2024-05-02 22:17:09,296 DEBG 'watchdog-script' stdout output:
[debug] Checking we can resolve name 'www.google.com' to address...

2024-05-02 22:17:09,762 DEBG 'watchdog-script' stdout output:
[debug] DNS operational, we can resolve name 'www.google.com' to address '142.251.36.4'

2024-05-02 22:17:09,762 DEBG 'watchdog-script' stdout output:
[debug] Waiting for iptables chain policies to be in place...

2024-05-02 22:17:09,769 DEBG 'watchdog-script' stdout output:
[debug] iptables chain policies are in place
[info] qBittorrent listening interface IP 0.0.0.0 and VPN provider IP 10.14.238.171 different, marking for reconfigure

2024-05-02 22:17:09,774 DEBG 'watchdog-script' stdout output:
[info] qBittorrent not running
[info] qBittorrent incoming port 6881 and VPN incoming port 49882 different, marking for reconfigure

2024-05-02 22:17:09,774 DEBG 'watchdog-script' stdout output:
[info] qBittorrent config file already exists, skipping copy
[info] Removing session lock file (if it exists)...

2024-05-02 22:17:09,802 DEBG 'watchdog-script' stdout output:
[info] Attempting to start qBittorrent...

2024-05-02 22:17:09,807 DEBG 'watchdog-script' stdout output:
[info] qBittorrent process started
[info] Waiting for qBittorrent process to start listening on port 8080...
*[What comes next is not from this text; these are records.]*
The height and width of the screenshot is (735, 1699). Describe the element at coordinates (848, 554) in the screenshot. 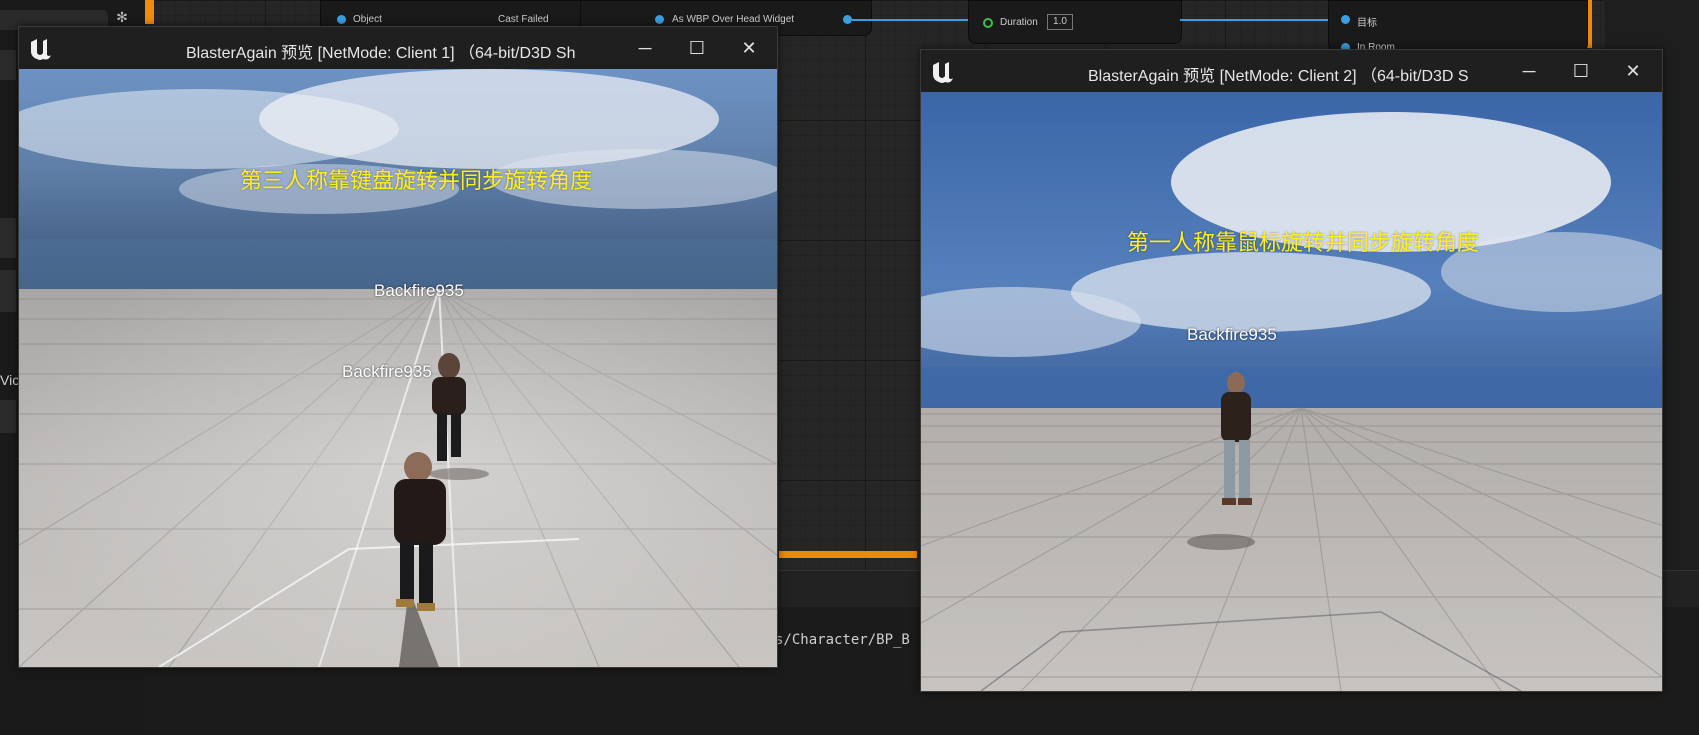

I see `selected-node-border` at that location.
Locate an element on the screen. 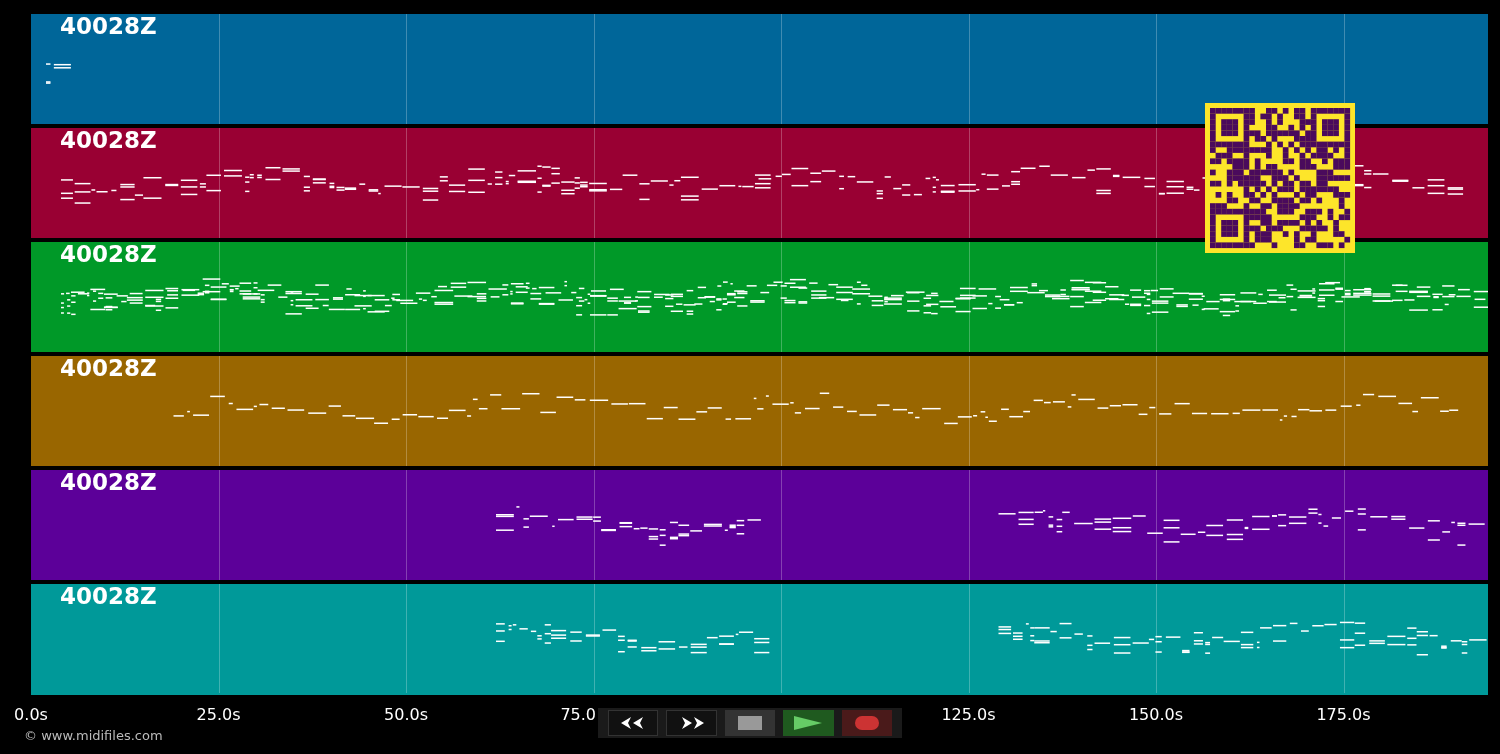 This screenshot has width=1500, height=754. time-tick-label: 125.0s is located at coordinates (968, 715).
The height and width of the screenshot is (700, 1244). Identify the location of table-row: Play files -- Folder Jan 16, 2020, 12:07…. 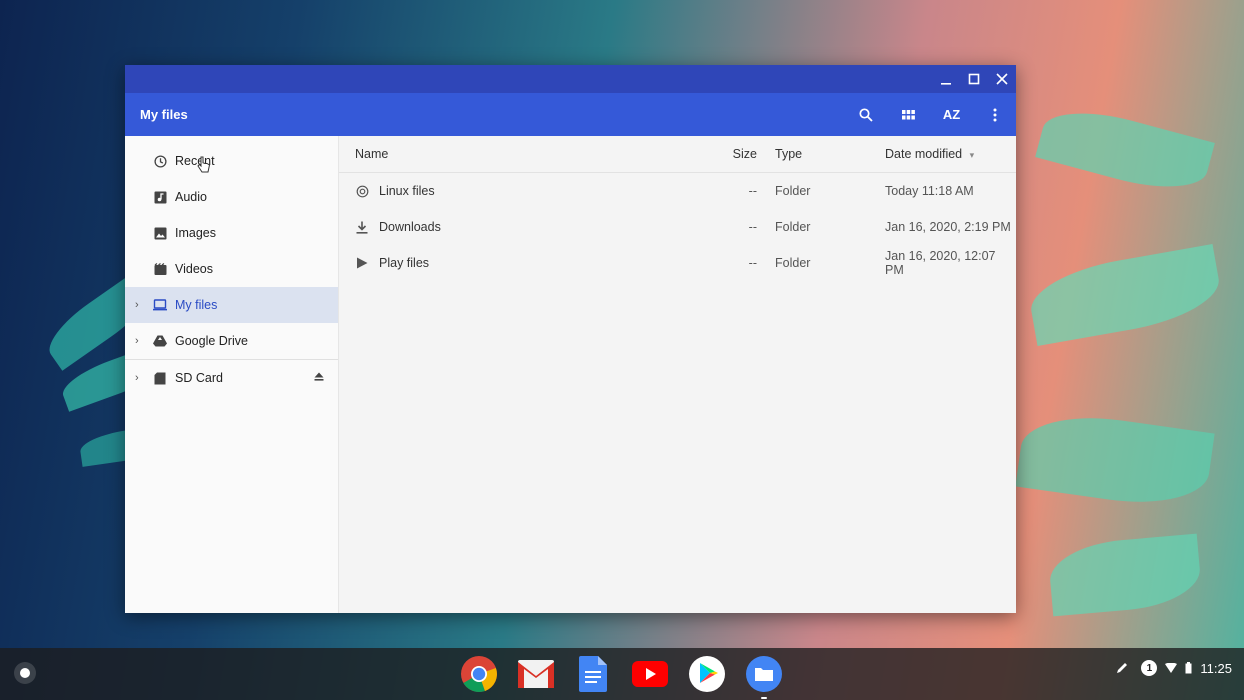
(678, 263).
2024-05-02 22:17:09,917 DEBG 'watchdog-script' stdout output:
[info] qBittorrent process listening on port 8080

2024-05-02 22:17:10,335 DEBG 'watchdog-script' stdout output:
[debug] VPN incoming port is 49882
[debug] qBittorrent incoming port is 49882
[debug] VPN IP is 10.14.238.171
[debug] qBittorrent IP is 10.14.238.171

[mokshmridul]

Okay i got it working, but changing the internal:external ports to the same. it doesnt ask for any authentication now though, but should be able to figure that one out. Thank you for the help.

[anthonyrocom]

I also didn't see an error in your logs @mokshmridul but I guess if matching the ports worked then that's great. I noticed that you had different ports but it shouldn't be a problem. I guess it's hard for us to know if you already have something running on those ports.

Hopefully the approach that we took here to debug the situation will be helpful for someone else. Congrats on getting it solved!